I doubt I handled it better than all of those famous preachers who will be remembered for generations. But even if I did, I totally missed the point. James wasn’t saying that good works are evidence of saving faith, and he most certainly wasn’t saying that salvation is earned by works. He was saying to his readers, because you have faith, live like this! He wasn’t making a theological point, he was giving instructions for life.
I once had an acquaintance who was fond of saying that Bible stands for basic instructions before leaving earth. And while that is memorable, it is an over simplification. But James is very much a letter of basic instruction; do this and don’t do that. There are 108 verses in James. And in those 108 verses there are 54 imperatives. James didn’t write his letter to teach theology, he wrote it to tell the first generation of the church how to live out their faith in Christ.
James Drips Christ
More than any other New Testament Epistle James is firmly rooted in the earthly ministry and teaching of Christ. It is impossible to study James and not constantly be thinking “this reminds me of what Jesus said in…” There are 21 allusions to the Sermon on the Mount alone.
This of course doesn’t mean that James is more authoritative or inspired that any of the other epistles, but it does mean that if you would have a better understanding of Jesus’ earthly teaching a firm grasp on James is essential.
James Is All About Community
Community is a buzzword these days, but it is not a new concept. The earliest of the New Testament letters assumes an organized community of believers. One that gathers together (see James 2:2), one that cares for and provides for each other (James 2:14-16), one that has teachers (James 3:1), one where there can be interpersonal conflict (James 4:1) one that has elders (James 5:14) and one where there is mutual confession (James 5:16).
Many will say that they don’t need the church or a local church to practice their faith. Maybe not, but if that is the case their faith isn’t biblical Christianity. Community is so thoroughly assumed in James it is completely impossible to live as James says to without it.
Harshness Is Completely Incompatible With Christianity
James is all about wisdom in the sense of skill for living.
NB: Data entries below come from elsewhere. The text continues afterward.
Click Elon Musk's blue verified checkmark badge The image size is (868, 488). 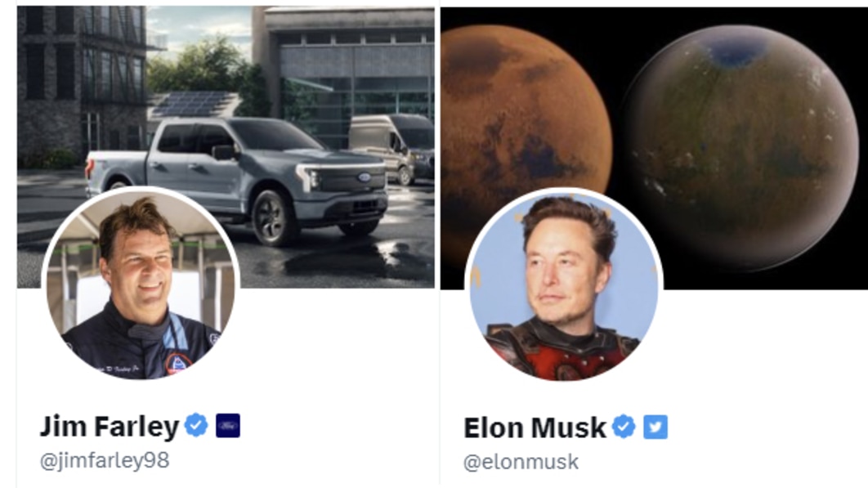point(624,427)
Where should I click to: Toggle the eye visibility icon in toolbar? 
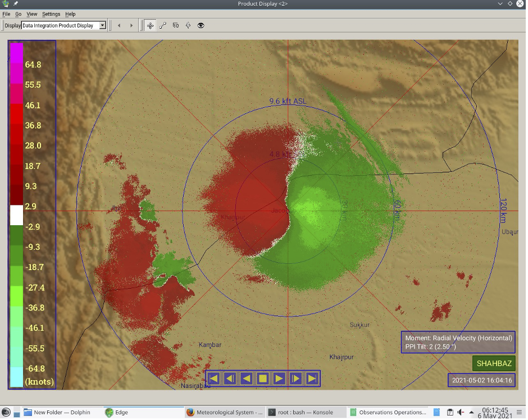tap(201, 25)
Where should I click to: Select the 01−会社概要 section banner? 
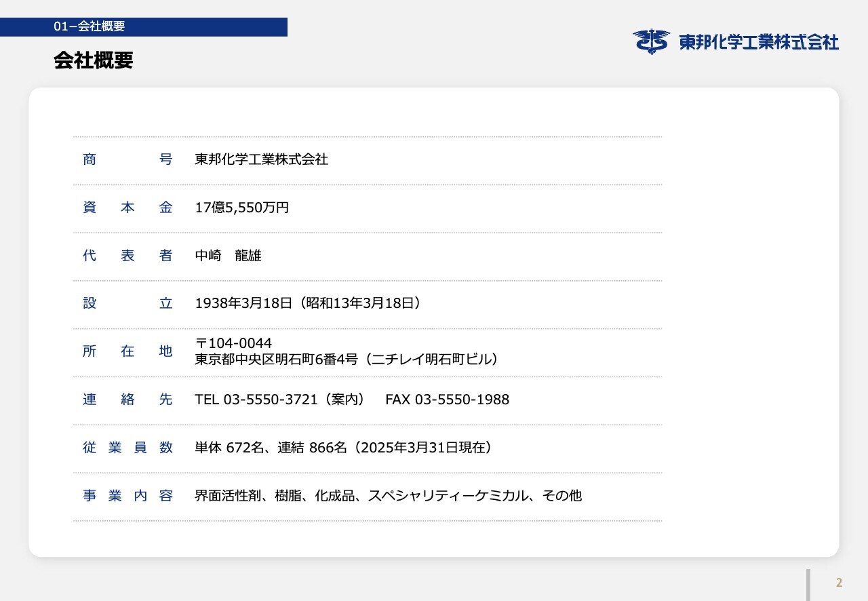[143, 27]
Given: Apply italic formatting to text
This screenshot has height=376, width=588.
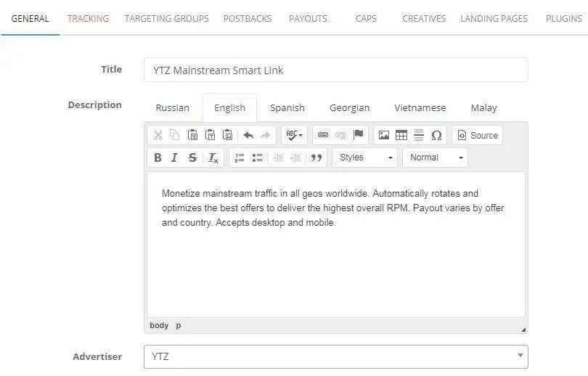Looking at the screenshot, I should tap(174, 158).
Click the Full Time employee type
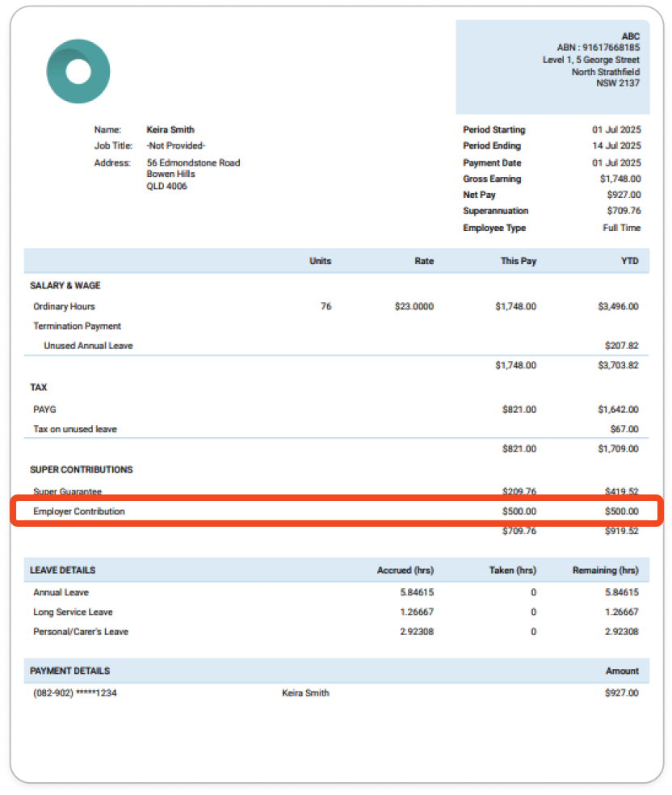Viewport: 672px width, 795px height. click(x=620, y=228)
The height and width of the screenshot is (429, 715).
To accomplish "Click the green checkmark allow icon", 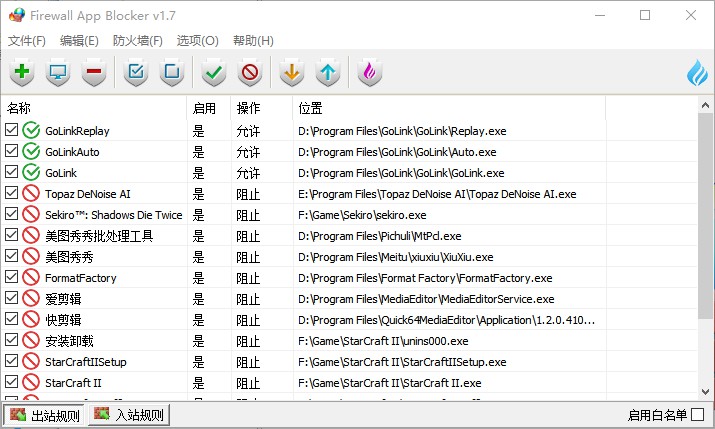I will click(x=214, y=72).

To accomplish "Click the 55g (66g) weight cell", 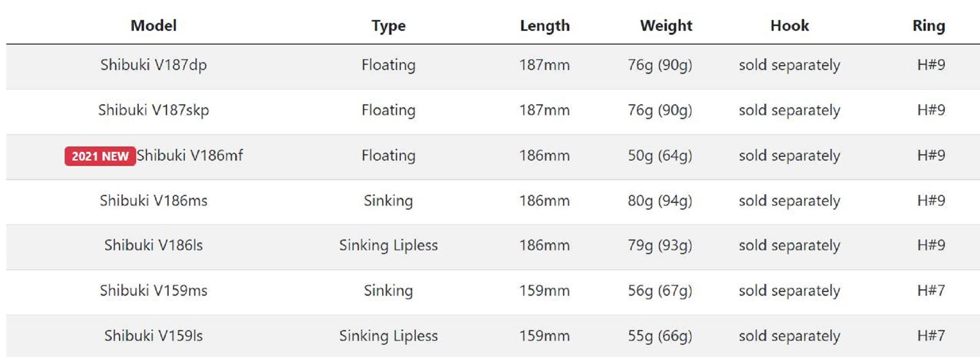I will click(660, 335).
It has rightly been called the proverbs of the New Testament. The fulcrum of the book, in a very real sense the high point, is the passage that contrasts the wisdom from above with the wisdom from below.
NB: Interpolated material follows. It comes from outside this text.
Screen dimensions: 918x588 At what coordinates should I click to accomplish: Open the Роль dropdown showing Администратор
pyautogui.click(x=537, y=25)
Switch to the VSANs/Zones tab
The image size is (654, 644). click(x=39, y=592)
Who is wise and understanding among you? By his good conduct let him show his works in the meekness of wisdom. But if you have bitter jealousy and selfish ambition in your hearts, do not boast and be false to the truth. This is not the wisdom that comes down from above, but is earthly, unspiritual, demonic. For where jealousy and selfish ambition exist, there will be disorder and every vile practice. But the wisdom from above is first pure, then peaceable, gentle, open to reason, full of mercy and good fruits, impartial and sincere. And a harvest of righteousness is sown in peace by those who make peace. – James 3:13-18
I don’t think a lot needs to be added to that. The opposite of being peaceable and gentle is being unspiritual and demonic.
As I was preparing to preach James almost everything I read said that James is one of if not the least preached book in the New Testament. That breaks my heart. James might be bruising and convicting, but it provides the very foundation of how to live as a Christian. My final thought on James is this: if you want to live how a Christian ought to live, lay hold of the teaching of James, let it convict you, let it comfort you, and let it drive you to the cross.
 Gordon Fee Paul’s Letter to the Philippians in NICNT p. 88.